Appellate Division Dismisses Trip-and-Fall Complaint Where Plaintiff Could Not Identify Cause of Fall
In a trip-and-fall case, a defendant may establish entitlement to judgment, as a matter of law, with evidence that the plaintiff is unable to identify the cause of his or her fall without engaging in speculation. In Goldberg v. Village of Mount Kisco, 2015 NY Slip Op 01608 (2d Dep’t Feb. 25, 2015), the plaintiff alleged that he tripped and fell over exposed tree roots on an unpaved path in a park owned and maintained by the defendants. At his deposition, the plaintiff testified that he did not see tree roots prior to or immediately after falling, and that he did not “feel anything that caused him to fall.” Following the close of discovery, the defendants moved for summary judgment dismissing the complaint, on the basis that the plaintiff could only speculate as to the cause of his fall. Supreme Court denied the motion.
On appeal, the Appellate Division, Second Department reversed and granted the defendants’ motion. The Court reasoned that the defendants had established their entitlement to judgment as a matter of law through the submission of the plaintiff’s deposition testimony and that the plaintiff had failed to raise a triable issue of fact. More particularly, the affidavit of an individual who was walking alongside the plaintiff at the time of the fall was insufficient because the individual did not state that he observed the plaintiff trip and merely observed that there were tree roots in the path. Thus, his conclusion that tree roots were the cause of the fall was purely speculative. Furthermore, a police report submitted in opposition to the motion was insufficient to raise a triable issue of fact because it contained inadmissible hearsay.
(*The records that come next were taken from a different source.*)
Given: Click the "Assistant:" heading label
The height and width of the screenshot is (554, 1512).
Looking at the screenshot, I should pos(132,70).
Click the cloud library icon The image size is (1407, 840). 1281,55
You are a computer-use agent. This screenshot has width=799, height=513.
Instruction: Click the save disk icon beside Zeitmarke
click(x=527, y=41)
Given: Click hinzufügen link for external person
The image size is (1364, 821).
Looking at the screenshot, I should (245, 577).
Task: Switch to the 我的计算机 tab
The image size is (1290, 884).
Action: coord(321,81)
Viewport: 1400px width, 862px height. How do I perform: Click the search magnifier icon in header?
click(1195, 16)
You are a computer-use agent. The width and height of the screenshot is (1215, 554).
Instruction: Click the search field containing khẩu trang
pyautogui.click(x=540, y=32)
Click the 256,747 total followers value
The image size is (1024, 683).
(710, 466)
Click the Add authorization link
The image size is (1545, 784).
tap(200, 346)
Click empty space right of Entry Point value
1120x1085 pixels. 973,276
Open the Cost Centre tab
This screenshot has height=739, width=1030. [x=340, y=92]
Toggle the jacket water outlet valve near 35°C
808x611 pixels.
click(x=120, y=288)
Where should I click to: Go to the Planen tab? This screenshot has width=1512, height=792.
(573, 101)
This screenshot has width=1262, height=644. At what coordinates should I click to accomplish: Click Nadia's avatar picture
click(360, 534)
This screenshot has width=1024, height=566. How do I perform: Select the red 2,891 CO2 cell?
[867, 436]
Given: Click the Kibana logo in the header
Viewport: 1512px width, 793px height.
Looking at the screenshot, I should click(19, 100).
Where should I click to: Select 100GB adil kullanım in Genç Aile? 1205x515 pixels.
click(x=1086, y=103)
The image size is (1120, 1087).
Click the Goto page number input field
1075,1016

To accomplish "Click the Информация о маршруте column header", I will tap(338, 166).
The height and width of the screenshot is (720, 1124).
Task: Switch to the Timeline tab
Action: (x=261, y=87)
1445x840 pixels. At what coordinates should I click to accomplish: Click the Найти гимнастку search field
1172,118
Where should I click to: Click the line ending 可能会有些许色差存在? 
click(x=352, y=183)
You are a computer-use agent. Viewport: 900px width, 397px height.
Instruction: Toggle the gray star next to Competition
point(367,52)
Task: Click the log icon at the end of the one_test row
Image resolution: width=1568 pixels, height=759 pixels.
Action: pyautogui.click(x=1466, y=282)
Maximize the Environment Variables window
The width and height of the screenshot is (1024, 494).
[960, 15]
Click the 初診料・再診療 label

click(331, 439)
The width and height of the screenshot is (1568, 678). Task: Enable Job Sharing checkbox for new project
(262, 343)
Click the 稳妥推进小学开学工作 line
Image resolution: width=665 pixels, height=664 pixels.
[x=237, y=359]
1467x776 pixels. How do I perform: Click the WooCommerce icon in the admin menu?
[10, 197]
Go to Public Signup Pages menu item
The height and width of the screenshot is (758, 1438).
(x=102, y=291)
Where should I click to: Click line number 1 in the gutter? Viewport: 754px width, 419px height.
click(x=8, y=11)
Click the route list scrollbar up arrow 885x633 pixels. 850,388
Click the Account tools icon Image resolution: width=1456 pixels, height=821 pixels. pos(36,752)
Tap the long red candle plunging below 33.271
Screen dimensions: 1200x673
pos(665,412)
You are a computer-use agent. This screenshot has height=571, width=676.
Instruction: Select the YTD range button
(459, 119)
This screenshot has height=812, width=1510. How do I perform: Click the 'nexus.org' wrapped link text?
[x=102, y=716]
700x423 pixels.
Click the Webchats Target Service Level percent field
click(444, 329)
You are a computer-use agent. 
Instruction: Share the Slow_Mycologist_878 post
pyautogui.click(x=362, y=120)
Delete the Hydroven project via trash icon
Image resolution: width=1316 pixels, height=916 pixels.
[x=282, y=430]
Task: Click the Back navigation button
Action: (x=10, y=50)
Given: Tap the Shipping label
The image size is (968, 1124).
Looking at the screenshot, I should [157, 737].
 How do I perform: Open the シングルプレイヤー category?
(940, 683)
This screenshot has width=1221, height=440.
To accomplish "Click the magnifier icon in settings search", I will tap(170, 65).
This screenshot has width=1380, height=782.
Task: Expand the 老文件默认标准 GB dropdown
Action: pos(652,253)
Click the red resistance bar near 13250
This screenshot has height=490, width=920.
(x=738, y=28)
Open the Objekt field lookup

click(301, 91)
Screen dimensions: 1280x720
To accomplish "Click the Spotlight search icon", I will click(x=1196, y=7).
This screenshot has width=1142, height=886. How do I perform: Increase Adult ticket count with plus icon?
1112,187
Goldberg is a reminder that defense counsel should examine plaintiffs and eyewitnesses carefully on the details of trip-and-fall and slip-and-fall accidents. The decision is noteworthy in that the Court dismissed the complaint as a matter of law (i.e., without the need for an evidentiary hearing or trial) because there was no evidence supporting the alleged cause of the plaintiff’s fall.
If you require further information regarding the content of this Legal Alert, please contact Thomas B. Cronmiller, Chair of the Torts & Products Liability Defense Practice Area, at (585) 295-4424 or email@example.com.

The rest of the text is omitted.